### Document
* START *
Page MenuHomePhabricator

Sample by title in QuickSurvey
Open, NormalPublic

Description

Add sampling by title options to QuickSurvey.

Why?

  • Sampling by page_id/title is important as we are interested in studying if different users have different trajectories on Wikipedia and whether the differences can be described depending on the users' socio-demographics.

What's already there?
Client-side country information is available under mw.config.get( 'wgPageName' ) which could be compared to new survey configuration keys.

Acceptance criteria

  • I can run a survey on Special:RecentChanges
  • I can run a survey on an arbitrary page.

Developer notes

Using page_title would be prefered as special pages do not have page ids and T146495 requests that specifically.

Event Timeline

leila triaged this task as High priority.Jan 14 2019, 12:44 PM
leila created this task.
leila added a subscriber: JKatzWMF.

@JKatzWMF before the holidays, we discussed looking into adding two features to QuickSurvey sampling choices. I've created this task. Could you help us directing this to folks who can help us estimating how much work this will be?

Thanks @leila I agree this would be very useful. I'd also like to piggyback on the momentum here, if I may, to raise the need for T186737 as well. If we're exploring the feasibility of QS improvements, I'd love to see that one considered as well.

Jdlrobson renamed this task from Sample by country and page_id in QuickSurvey to Sample by page_id in QuickSurvey.Jan 15 2019, 6:00 PM
Jdlrobson updated the task description. (Show Details)
Jdlrobson added a subscriber: Jdlrobson.
* END *
### Record set
* START *
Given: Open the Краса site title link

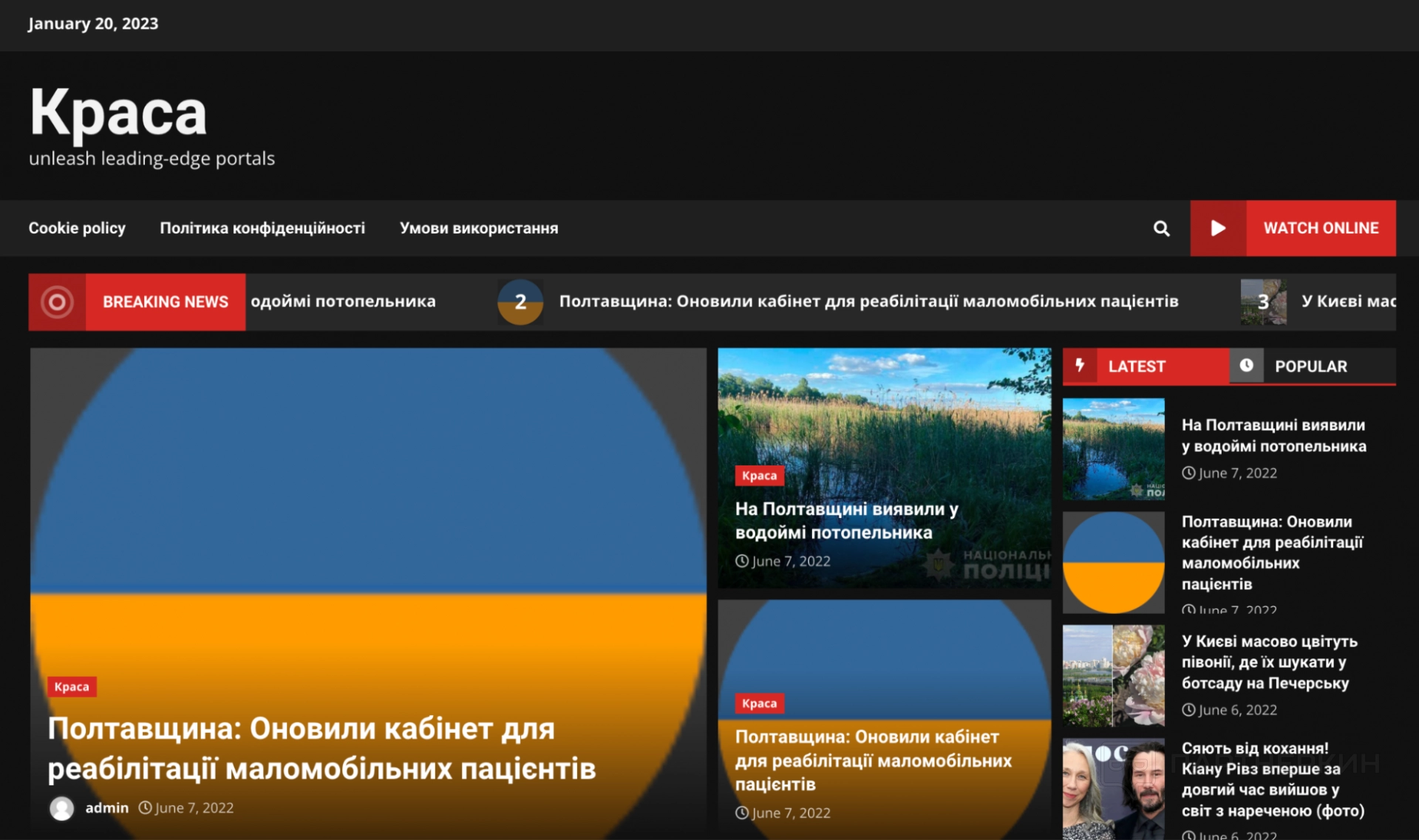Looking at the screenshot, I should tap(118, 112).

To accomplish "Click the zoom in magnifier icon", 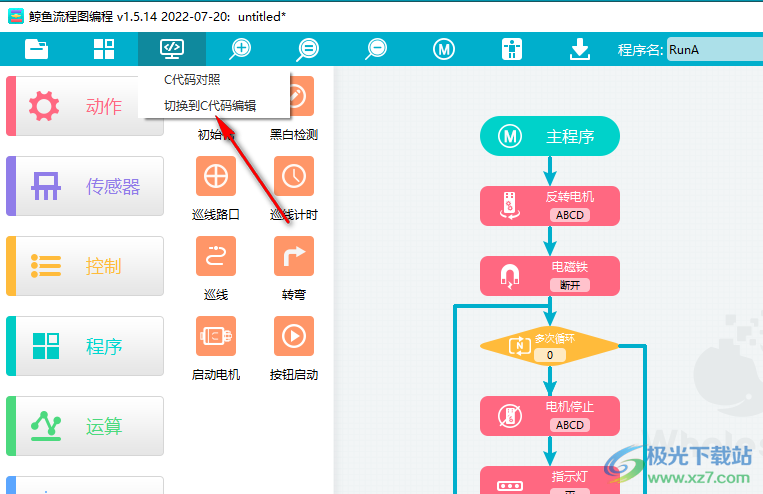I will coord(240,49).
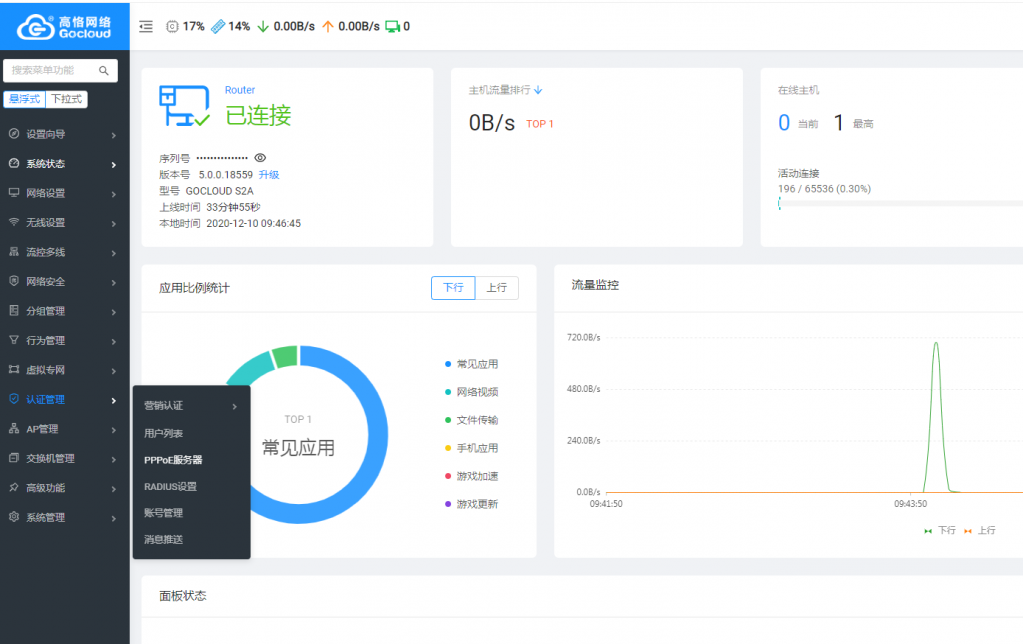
* END *
* START *
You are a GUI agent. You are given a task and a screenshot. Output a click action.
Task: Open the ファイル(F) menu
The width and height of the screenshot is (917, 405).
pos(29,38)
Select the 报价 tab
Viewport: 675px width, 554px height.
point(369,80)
* END *
* START *
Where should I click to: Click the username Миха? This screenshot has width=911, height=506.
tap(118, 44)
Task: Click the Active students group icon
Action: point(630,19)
* END *
### Direction A
In the QuickSurvey task page, what priority did leila assign when triaging the task?
### Direction B
Write the next part of the QuickSurvey task page, picking up after its final line.

### Written response A
High priority.

### Written response B
I've split out T213847 since we have separate tasks for all the other types of bucketing requests (which I've listed under the "Bucketing" column). The problem as always is getting developer time to flesh out QuickSurveys.

ovasileva moved this task from Upcoming to Tracking on the Readers-Web-Backlog board.
Jdlrobson renamed this task from Sample by page_id in QuickSurvey to Sample by title in QuickSurvey.Feb 6 2019, 6:27 PM
Jdlrobson updated the task description. (Show Details)

This is an example configuration currently supported: https://www.mediawiki.org/wiki/Extension:QuickSurveys#Configuration.

@leila, can you provide a sample config for how this should work given the current configuration design? Some questions that came up are:

  1. Will the sampling be different based on page title? For instance, perhaps the Barack Obama page is sampled at 75% on / off and the Dog page is sampled on / off at 50%?
  2. How does the title work across languages?
  3. Do we need to support multiple buckets with different sampling ratios or just A/B/C with even ratios (33%/33%/33%)?
Isaac added a comment.Feb 12 2019, 8:20 PM

Thanks @Niedzielski! Jumping in with some thoughts below:

  1. Will the sampling be different based on page title? For instance, perhaps the Barack Obama page is sampled at 75% on / off and the Dog page is sampled on / off at 50%?

Differential sampling by page would actually be great if it's not too difficult or greatly slows down the extension. Without differential sampling, if we want to include very popular pages alongside less popular, we would end up greatly over-sampling the readers of the more popular page. There are hacks around this (multiple surveys, each with coverage inverse to the page view counts of the articles they include), but they are messy.

  1. How does the title work across languages?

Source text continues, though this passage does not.